Escaping operational black holes with unified ‘full-fidelity’ observability

As tech leaders now look to gain deep and granular tranches of management control across their IT estates, there is a reasonable (if not compelling) argument for questioning the form, focus and fidelity of our observability viewpoint – the alternative may be something like a journey down an operational black hole, which is clearly a fairly suffocating experience for everyone.

A ladder coming up thriough a keyhole

No enterprise IT system implementation exists in a vacuum. By their very nature, organisations need to build, manage and manipulate a corporate software services layer that is characterised by its ability to compute, interconnect and deliver.

That last word is important; the delivery factor here is a mechanism where users get results at the upper-tier level, but, more fundamentally, all enterprise software systems need to deliver observability in the first instance, otherwise, they will risk existing in some sort of operational black hole, or disconnected vacuum.

Distributed complex black holes

A lot of what gets written today about observability is in the context of the challenges that DevOps and Site Reliability Engineers (SRE) teams face in cloud-native environments, which are highly distributed and complicated.

In those environments, identifying and resolving system issues is tough to do, but some IT industry vendors and commentators are calling that ‘looking inside’ process observability. But, according to Mike Marks in his role as vice president of product marketing at network visibility and end user experience management company Riverbed, that’s really an extension of Application Performance Monitoring (APM).

Looking at the modern observability challenge facing customers today, Marks suggests that cloud-native infrastructures aren’t the only highly distributed environments that are challenging the ability of IT to manage.

“Hybrid work is a great example since it’s the new normal.
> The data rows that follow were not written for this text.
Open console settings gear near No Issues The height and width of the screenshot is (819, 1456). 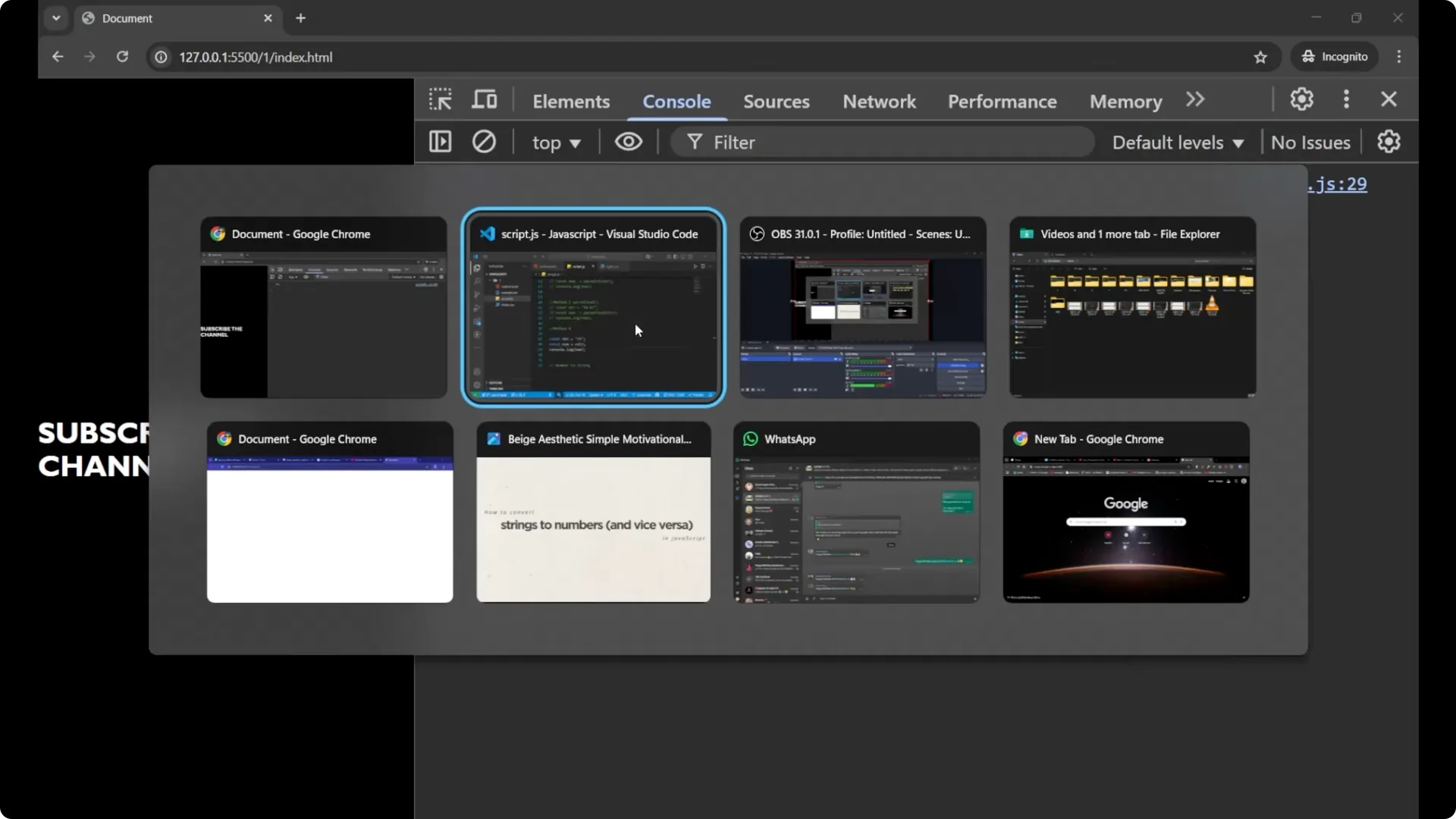[x=1389, y=142]
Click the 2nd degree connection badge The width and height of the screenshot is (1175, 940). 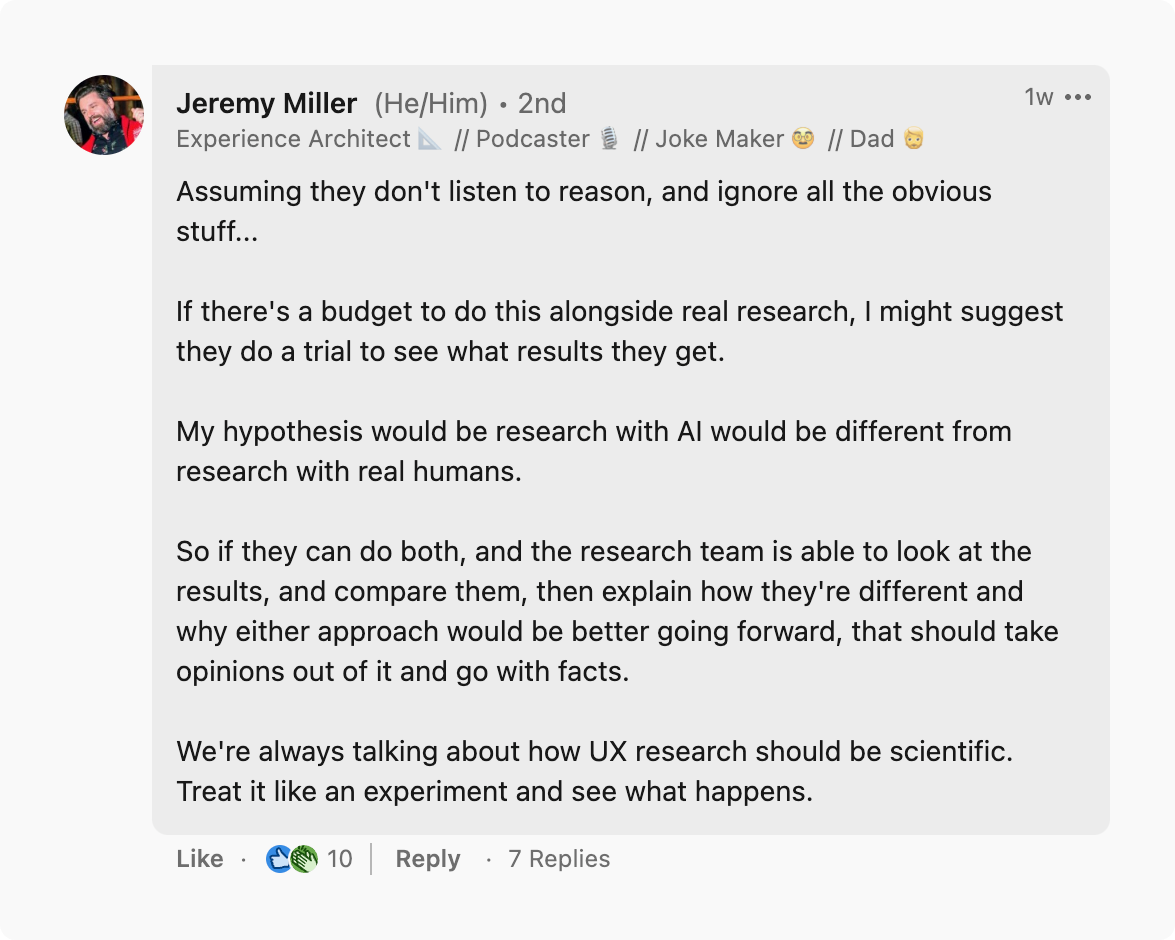pyautogui.click(x=542, y=103)
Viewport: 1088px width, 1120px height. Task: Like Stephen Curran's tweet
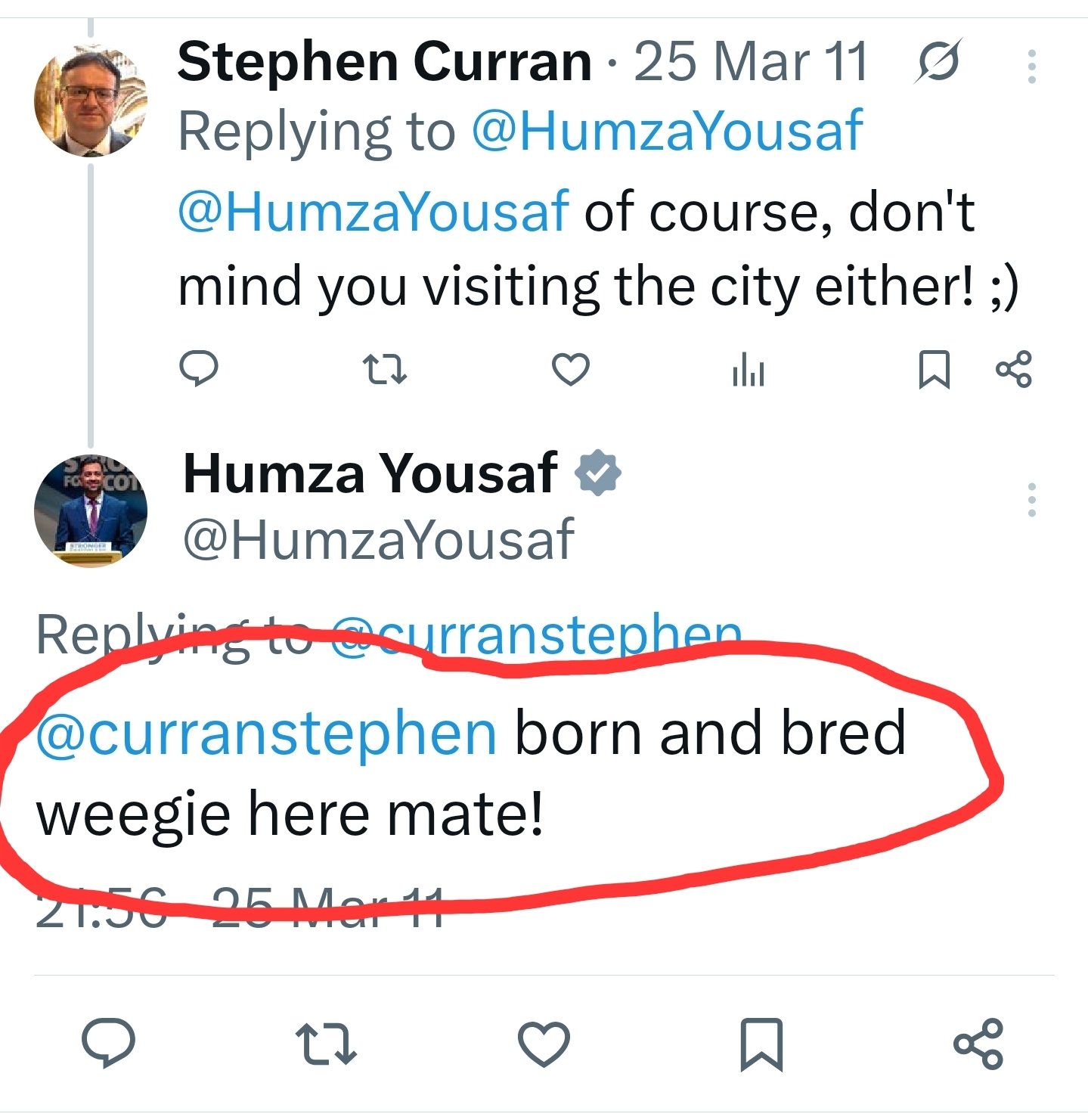pos(570,370)
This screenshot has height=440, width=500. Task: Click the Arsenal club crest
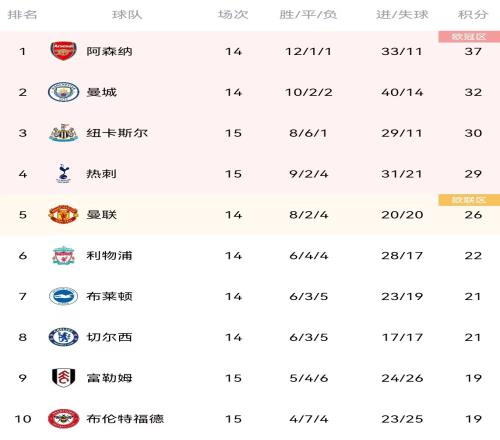pos(63,51)
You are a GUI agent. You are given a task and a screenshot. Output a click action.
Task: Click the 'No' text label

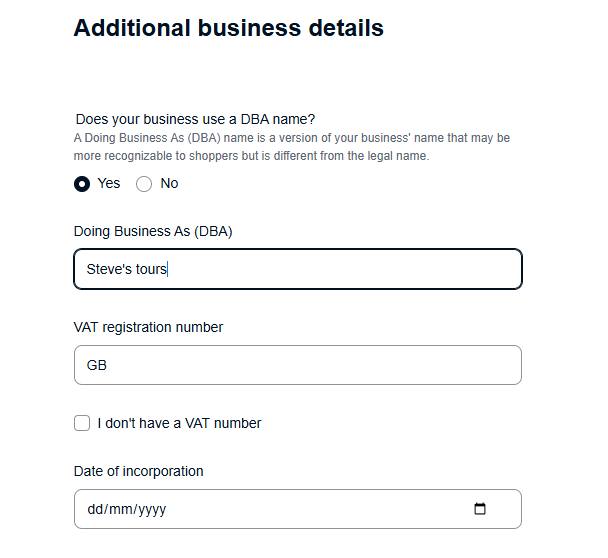[169, 183]
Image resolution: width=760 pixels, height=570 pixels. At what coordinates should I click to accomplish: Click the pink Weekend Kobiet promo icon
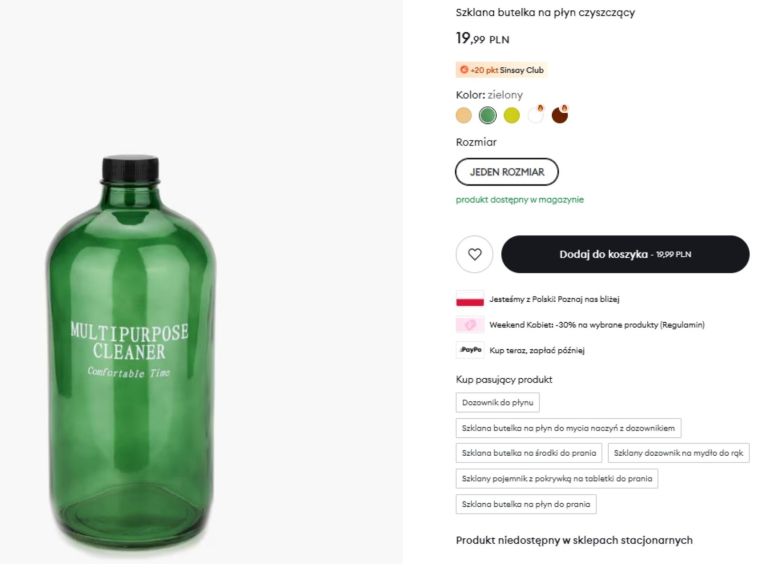click(469, 325)

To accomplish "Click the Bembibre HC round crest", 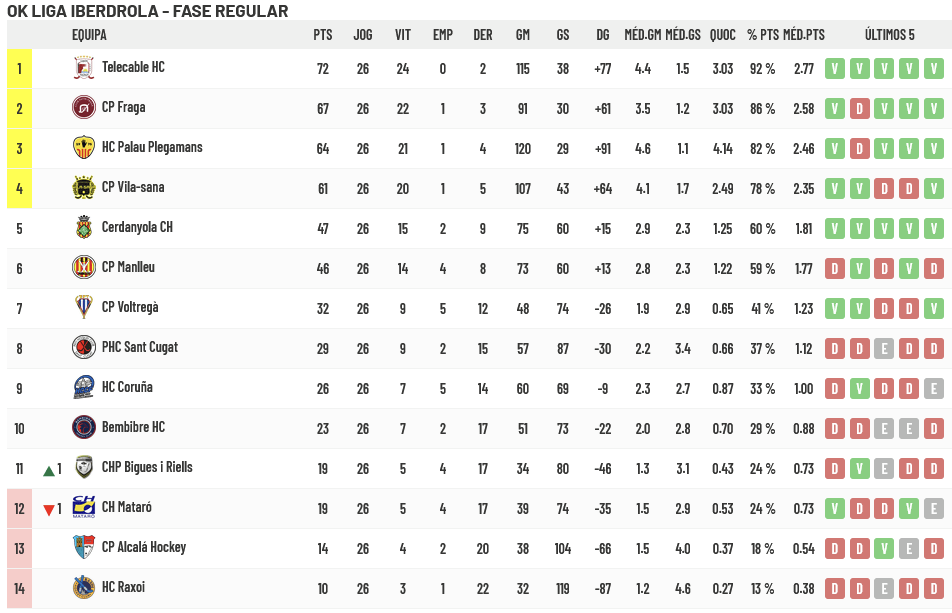I will (84, 427).
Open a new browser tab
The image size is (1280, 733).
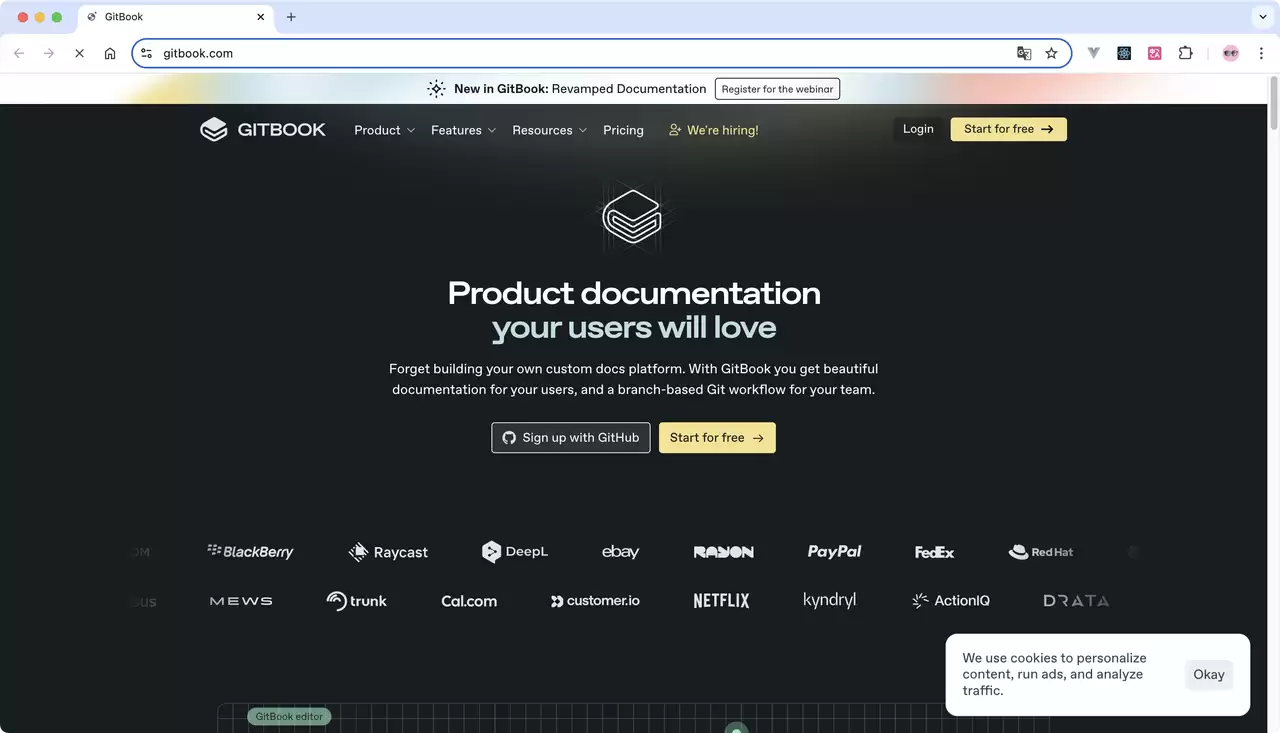[x=291, y=17]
If you’re part of the digital workplace team of a big company, you may have 10,000 employees who depend on you for an excellent digital experience. Those 10,000 employees are working from home, at least part of the time, with 10,000 unique combinations of laptop resources, Wi-Fi signal strength, ISP connectivity, portfolios of SaaS applications, not to mention shadow IT,” explained Marks.

Unified full-fidelity observability

To manage that complexity, Marks and team suggest that enterprises need observability tools that unify the sources of telemetry across all domains and devices at full-fidelity, in order to gather and ingest data in its purest state.

Just to stop and define this expression in more precise terms, full-fidelity data is information created by compute events, machines, sensors, people or objects that exists in its original rawest form so that its ‘state’ retains its actual meaning and granularity. Typically unstructured and often held in a data lake, full-fidelity data sits at the opposite end of the data science information spectrum from dummy denormalised redundant data.

“The ability to collect, extract, transform and analyse data is increasingly critical for decision-making. If you’re working from partial, incomplete, or inaccurate datasets with lower fidelity than the source, all you’re doing is automating bad decisions faster. If the data isn’t right, you might as well throw the whole analytics model out the window,” explained David Sweenor, senior director of product marketing at analytics automation company Alteryx.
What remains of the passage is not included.